In much of the nation, the pursuit of happiness is like a nightmare.

Opioid addiction diagnoses are up nearly 500 percent in the last seven years, reports the Blue Cross Blue Shield Association.

This is based on an analysis of claims of 30 million people from 2010 to 2016.

The amount of prescription opioids sold in the U.S. increased fourfold since 1999 even though there has been no change in the amount of pain reported by Americans.

But the number of deaths from opioids increased fourfold as well.

“An epidemic of deaths of despair” is the way the Guardian described it.

Mortality rates have been rising for one group: middle-aged whites without college degrees. In short, Trump voters.

Families that once could have a decent living without a college degree are now forced into several low-wage jobs without health insurance.

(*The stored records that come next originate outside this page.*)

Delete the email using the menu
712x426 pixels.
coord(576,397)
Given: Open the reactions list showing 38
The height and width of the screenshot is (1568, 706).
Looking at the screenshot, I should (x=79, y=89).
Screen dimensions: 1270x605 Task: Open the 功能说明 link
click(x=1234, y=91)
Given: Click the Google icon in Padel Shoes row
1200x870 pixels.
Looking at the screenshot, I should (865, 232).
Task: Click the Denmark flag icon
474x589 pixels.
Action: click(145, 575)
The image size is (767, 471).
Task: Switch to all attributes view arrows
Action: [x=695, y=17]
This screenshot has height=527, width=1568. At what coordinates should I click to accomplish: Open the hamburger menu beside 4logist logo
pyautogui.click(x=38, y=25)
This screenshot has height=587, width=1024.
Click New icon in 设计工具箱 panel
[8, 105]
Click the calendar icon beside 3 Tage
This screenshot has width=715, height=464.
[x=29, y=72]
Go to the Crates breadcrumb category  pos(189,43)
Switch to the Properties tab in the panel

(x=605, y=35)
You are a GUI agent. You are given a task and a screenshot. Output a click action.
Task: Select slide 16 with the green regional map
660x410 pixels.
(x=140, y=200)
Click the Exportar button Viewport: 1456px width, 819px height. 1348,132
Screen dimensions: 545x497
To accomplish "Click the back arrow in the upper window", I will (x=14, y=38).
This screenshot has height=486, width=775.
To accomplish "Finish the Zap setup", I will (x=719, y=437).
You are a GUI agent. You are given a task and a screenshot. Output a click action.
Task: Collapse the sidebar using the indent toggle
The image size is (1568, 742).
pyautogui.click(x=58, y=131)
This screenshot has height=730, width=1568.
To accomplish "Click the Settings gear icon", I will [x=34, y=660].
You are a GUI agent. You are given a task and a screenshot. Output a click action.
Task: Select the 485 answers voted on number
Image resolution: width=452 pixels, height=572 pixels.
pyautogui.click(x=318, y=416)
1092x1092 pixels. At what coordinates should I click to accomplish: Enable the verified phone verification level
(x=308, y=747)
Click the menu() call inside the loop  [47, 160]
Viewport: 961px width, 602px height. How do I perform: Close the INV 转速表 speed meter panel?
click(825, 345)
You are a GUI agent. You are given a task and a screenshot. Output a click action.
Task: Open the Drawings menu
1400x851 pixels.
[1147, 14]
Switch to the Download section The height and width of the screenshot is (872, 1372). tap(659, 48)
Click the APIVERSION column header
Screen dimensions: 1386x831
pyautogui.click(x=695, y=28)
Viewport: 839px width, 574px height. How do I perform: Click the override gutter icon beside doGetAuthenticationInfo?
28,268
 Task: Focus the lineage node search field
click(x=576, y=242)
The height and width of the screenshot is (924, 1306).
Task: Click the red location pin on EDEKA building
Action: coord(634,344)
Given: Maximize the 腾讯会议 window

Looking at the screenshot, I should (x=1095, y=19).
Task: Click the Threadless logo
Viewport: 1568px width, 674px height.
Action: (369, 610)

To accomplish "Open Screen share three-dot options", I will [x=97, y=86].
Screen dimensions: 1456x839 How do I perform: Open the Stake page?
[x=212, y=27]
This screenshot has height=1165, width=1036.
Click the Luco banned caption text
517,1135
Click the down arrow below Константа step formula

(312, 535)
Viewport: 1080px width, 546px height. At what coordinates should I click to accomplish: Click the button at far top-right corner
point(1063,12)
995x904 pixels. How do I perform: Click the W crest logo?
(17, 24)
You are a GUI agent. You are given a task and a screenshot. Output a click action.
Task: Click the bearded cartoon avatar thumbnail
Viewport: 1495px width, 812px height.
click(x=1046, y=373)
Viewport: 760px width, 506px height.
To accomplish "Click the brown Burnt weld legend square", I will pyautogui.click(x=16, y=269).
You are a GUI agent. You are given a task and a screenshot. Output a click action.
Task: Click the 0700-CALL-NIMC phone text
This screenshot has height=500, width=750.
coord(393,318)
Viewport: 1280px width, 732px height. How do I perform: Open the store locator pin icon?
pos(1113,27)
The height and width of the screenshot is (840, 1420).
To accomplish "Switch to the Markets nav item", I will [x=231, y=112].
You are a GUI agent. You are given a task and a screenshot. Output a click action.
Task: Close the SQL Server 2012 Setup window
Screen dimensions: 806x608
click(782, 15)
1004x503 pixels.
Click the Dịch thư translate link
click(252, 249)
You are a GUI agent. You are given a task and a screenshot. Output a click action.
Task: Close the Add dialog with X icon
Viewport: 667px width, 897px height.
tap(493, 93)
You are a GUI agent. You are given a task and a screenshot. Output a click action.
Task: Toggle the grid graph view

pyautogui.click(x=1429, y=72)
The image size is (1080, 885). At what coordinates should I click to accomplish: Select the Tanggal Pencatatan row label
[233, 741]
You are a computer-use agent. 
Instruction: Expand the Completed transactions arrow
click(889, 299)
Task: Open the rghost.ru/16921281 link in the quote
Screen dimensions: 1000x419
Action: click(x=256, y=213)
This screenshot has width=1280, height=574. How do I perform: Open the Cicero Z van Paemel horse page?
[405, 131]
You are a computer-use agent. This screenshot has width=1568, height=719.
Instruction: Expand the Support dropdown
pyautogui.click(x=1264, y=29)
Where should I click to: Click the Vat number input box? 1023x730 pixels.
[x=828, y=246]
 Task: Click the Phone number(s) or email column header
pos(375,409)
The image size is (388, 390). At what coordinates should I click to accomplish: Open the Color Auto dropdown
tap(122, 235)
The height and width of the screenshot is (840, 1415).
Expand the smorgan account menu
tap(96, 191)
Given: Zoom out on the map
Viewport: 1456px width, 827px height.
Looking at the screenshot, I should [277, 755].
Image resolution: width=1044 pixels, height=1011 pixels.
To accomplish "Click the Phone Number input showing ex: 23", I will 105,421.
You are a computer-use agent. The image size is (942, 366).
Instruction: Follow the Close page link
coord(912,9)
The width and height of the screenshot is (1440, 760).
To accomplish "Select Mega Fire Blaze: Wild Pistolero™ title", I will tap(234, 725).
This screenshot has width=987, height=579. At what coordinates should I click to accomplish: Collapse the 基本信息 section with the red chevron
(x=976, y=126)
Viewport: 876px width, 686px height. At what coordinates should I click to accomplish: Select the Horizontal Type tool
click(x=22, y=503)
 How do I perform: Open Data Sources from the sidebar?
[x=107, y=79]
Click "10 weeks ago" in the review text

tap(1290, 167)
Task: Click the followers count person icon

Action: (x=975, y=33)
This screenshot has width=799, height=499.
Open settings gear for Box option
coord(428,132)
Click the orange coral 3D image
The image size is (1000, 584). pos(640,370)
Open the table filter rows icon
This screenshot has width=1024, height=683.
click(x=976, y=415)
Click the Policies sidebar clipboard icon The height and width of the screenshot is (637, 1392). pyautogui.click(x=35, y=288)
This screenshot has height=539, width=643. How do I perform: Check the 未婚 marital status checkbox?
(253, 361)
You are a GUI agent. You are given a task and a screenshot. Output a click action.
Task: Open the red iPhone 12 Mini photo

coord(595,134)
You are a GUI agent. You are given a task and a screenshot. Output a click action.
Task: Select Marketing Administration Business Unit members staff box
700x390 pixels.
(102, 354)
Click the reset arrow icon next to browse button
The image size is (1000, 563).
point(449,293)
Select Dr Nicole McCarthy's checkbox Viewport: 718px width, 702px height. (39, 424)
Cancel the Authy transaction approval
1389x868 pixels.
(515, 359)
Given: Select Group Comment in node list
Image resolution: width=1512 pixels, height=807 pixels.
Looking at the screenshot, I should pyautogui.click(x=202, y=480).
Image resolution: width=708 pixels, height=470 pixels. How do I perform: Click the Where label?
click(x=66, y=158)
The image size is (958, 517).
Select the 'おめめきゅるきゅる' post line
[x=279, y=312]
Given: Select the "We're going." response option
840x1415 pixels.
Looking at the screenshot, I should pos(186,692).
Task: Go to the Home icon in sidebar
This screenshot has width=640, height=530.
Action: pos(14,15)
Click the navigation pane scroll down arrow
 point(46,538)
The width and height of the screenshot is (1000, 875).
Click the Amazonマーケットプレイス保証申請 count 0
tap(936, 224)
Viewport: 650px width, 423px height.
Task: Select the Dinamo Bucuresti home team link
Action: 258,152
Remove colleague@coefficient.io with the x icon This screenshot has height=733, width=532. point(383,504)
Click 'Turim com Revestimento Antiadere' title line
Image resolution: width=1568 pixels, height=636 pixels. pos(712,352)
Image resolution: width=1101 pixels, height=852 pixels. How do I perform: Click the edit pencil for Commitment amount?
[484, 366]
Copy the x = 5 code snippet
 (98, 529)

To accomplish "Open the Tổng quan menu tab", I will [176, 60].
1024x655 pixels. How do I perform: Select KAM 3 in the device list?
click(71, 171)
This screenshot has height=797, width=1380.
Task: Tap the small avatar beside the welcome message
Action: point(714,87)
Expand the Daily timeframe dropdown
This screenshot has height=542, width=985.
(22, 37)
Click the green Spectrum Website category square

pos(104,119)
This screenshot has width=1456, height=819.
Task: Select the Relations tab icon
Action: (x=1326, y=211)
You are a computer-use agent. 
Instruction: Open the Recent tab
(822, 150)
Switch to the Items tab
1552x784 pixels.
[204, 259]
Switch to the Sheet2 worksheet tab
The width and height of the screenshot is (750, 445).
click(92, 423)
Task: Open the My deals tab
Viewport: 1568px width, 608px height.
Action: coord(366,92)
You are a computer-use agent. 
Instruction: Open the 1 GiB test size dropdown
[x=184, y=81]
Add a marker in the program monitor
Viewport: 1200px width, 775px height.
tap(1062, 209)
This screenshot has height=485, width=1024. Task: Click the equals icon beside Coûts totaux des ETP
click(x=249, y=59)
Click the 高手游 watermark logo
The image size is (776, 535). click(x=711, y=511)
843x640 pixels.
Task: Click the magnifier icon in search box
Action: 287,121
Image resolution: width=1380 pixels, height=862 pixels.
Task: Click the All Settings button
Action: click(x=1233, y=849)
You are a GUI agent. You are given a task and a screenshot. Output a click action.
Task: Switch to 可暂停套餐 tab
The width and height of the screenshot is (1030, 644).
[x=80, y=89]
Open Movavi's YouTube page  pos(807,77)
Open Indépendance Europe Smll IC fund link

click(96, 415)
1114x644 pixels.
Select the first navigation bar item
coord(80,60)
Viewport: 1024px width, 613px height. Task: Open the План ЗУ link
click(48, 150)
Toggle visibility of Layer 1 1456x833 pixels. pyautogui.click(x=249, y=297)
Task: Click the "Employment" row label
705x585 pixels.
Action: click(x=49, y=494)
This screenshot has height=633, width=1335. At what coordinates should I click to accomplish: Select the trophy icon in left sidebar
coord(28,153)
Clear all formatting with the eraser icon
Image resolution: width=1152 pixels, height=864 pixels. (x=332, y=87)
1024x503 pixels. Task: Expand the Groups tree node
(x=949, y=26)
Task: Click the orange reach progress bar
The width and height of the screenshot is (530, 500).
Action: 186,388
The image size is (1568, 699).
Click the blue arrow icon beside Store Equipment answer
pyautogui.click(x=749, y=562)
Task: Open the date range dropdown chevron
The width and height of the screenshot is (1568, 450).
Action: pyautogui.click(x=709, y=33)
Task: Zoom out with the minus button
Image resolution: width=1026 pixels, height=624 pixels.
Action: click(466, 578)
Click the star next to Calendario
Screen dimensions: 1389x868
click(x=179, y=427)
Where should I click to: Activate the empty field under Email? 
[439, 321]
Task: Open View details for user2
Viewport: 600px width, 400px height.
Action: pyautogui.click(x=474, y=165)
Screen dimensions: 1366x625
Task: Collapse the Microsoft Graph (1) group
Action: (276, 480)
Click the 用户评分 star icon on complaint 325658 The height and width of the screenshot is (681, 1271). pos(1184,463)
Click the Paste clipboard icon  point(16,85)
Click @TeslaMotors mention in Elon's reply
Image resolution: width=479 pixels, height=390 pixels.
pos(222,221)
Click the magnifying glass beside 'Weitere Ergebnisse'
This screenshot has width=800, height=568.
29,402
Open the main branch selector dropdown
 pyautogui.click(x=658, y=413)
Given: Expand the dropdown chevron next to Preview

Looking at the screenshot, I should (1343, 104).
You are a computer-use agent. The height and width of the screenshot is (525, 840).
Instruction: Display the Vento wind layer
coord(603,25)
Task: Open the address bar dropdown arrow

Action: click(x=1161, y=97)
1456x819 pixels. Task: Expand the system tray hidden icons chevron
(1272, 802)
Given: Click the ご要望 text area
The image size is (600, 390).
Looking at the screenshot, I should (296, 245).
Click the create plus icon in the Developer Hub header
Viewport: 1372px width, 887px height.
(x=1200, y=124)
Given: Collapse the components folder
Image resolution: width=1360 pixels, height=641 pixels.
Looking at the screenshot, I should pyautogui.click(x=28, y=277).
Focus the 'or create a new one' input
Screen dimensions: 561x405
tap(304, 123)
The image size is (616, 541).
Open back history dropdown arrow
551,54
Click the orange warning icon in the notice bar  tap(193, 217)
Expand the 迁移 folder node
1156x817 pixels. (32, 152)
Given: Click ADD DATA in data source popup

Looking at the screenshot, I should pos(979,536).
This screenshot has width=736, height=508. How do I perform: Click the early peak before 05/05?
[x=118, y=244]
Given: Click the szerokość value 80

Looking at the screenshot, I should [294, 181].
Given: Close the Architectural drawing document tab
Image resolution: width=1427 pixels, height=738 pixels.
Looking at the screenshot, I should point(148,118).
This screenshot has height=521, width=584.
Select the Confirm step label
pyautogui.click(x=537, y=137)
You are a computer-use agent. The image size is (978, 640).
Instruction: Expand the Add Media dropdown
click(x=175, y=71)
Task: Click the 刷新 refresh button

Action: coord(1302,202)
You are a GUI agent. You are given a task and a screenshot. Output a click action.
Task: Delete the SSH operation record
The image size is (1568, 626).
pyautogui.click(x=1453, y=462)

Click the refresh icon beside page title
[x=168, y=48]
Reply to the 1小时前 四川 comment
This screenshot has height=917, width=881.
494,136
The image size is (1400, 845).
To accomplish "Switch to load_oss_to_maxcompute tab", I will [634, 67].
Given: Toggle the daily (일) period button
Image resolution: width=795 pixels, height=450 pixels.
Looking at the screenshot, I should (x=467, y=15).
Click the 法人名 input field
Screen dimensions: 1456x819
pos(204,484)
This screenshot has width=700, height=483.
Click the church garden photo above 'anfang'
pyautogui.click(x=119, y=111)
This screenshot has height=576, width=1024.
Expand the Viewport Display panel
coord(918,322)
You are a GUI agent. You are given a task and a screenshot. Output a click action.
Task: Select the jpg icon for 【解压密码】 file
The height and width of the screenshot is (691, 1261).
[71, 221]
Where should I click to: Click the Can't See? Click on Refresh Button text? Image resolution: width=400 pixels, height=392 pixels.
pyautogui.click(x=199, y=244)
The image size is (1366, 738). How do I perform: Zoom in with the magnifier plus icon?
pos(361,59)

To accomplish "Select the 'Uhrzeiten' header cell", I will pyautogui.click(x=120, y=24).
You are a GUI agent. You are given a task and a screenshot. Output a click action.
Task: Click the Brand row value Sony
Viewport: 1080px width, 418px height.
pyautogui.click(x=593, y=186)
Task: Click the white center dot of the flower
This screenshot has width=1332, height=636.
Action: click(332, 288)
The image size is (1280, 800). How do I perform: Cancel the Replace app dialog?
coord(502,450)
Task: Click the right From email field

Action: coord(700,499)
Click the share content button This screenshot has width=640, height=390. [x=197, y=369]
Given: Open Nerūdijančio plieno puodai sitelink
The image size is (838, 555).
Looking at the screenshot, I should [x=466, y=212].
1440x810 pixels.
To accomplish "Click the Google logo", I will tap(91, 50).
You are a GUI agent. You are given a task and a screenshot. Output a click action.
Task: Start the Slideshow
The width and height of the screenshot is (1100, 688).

The result: suicide, overdoses and substance abuse.

This is a shocking outlier since mortality rates have been falling elsewhere in the U.S. and in other developed nations.

A study by two Princeton economists shows a “gradual collapse” of the white working class. Its health - both mental and physical - has declined along with the disappearance of good jobs.

And the current opioid epidemic is only making things worse.

“For many Americans, America is starting to fail as a country,” said James Smith of the RAND Corp.

This should not be a partisan issue.